I am a confirmed hardcore carnivore, but every once in a while I have to make some nice pasta dishes for a milchig dinner. Especially now that Shavuos is almost upon us… Here are two of my favorites:
Fettuccine Alfredo with Mushrooms
Ingredients
- 2 tablespoons butter
- 1 cup heavy cream
- 1 lb fettucine
- 1/2 cup freshly grated Parmesan cheese
- pinch of nutmeg
- salt and pepper to taste.
- 3/4 cup chopped shitake mushrooms
- 2 cloves garlic, chopped
- 1 cup shredded Mozarella
- Mix the butter and 2/3 cup of the heavy cream, bring to a boil over medium heat. Reduce heat and simmer gently for 2 minutes or until the cream has thickened slightly.
- Boil a large pan of lightly salted water, over medium heat.
- Add the pasta, bring back to a boil and cook for 9 minutes or until tender but still firm to the bite. Drain pasta thoroughly, return to pan, pour in the sauce (from step 1)
- Toss the pasta in the sauce, over a low fire, until thoroughly coated. Add the remaining 1/3 cup of heavy cream, the shredded Mozarella, nutmeg, mushrooms, salt and pepper to taste. Toss the pasta thoroughly in the whole mixture while on a low flame.
- While pasta is cooking, sauté the mushrooms and garlic in a little bit of oil, until garlic pieces are golden brown.
- Put the pasta mixture on a large warmed serving plate. Add the sautéed mushrooms and garlic. Serve and sprinkle generously with the grated Parmesan cheese.
Serves 4
Vegetable Cannelloni
Ingredients
- 12 cannelloni
- 1 eggplant
- 1/2 cup fresh spinach
- 2 garlic cloves, chopped
- 1 tsp cumin
- 1 1/4 cup chopped mushrooms
- salt and pepper
- Basil, to garnish
Tomato Sauce
- 1 tablespoon olive oil
- 1 onion, chopped
- 2 garlic cloves, chopped
- 1 lb 12 ozs canned chopped tomatoes
- 1 teaspoon 10x confectioners sugar
- 2 tablespoons chopped fresh basil
- 4 Mozzarella slices
Directions
- In a large pan boil some lightly salted water. Add the cannelloni, return to a boil and cook for another 9 minutes or until tender but still firm to the bite. Put pasta in a plate and pat dry with paper towels.
- Cut the eggplant into small dice. Heat the oil in a skillet over medium heat. add the eggplant, stir frequently while cooking for about three minutes.
- Add spinach, garlic, cumin and mushrooms. Reduce the heat. Season with pepper and salt to taste. Cooking for 2 to 3 minutes stirring constantly. Spoon the mixture into the cannelloni. Arrange cannelloni in a casserole in a single layer.

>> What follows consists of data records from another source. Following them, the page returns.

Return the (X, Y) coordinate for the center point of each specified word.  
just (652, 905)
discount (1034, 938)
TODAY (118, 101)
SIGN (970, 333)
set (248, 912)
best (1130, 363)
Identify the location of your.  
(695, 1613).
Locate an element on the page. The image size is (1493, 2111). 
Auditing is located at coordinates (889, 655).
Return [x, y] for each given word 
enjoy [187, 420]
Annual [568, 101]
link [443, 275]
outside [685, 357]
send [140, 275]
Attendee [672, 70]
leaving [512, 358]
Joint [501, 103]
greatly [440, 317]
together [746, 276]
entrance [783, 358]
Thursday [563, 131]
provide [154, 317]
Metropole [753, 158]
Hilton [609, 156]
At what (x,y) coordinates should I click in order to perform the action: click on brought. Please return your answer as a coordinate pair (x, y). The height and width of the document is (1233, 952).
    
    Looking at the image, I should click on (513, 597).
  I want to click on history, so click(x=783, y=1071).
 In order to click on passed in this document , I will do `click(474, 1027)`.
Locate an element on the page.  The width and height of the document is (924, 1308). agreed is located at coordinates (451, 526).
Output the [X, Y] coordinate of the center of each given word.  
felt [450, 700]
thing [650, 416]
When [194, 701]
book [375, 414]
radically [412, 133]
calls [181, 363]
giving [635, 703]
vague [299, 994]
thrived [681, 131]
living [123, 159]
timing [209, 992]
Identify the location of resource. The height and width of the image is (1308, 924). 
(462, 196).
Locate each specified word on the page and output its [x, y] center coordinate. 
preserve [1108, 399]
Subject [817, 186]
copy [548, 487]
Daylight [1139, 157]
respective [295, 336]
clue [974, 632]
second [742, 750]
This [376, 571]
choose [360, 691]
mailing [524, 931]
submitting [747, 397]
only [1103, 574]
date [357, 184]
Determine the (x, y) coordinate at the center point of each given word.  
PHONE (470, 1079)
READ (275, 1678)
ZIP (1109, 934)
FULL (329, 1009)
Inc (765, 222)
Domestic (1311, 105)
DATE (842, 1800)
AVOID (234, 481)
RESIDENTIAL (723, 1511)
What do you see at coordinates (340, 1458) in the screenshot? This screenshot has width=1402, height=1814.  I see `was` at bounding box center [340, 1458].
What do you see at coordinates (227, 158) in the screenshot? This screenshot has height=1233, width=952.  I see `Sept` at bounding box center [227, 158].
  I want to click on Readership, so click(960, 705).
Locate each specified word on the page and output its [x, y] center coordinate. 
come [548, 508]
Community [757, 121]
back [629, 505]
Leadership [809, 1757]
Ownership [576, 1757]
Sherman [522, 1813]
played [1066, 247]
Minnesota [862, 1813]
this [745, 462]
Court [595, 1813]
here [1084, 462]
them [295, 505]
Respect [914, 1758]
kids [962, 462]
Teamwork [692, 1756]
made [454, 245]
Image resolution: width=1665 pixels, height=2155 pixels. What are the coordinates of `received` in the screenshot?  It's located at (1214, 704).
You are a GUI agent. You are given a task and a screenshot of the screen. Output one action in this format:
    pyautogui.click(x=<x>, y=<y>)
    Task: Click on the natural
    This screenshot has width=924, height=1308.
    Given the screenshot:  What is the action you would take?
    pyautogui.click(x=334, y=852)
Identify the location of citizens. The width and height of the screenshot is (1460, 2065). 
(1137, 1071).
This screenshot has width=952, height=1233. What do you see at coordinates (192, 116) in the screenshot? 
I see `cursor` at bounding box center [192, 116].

- To make the sauce, heat oil in a pan over medium heat. Add the onion and garlic, cook for 1 minute. Add the tomatoes, sugar and basil. Bring to boil. Reduce heat and simmer gently for 5 minutes. Spoon the sauce over cannelloni.
- Arrange the Mozzarella slices over the sauce and bake in 375 F. preheated oven for 30 minutes or until cheese is golden brown and bubbling. serve hot garnished with a prig of basil.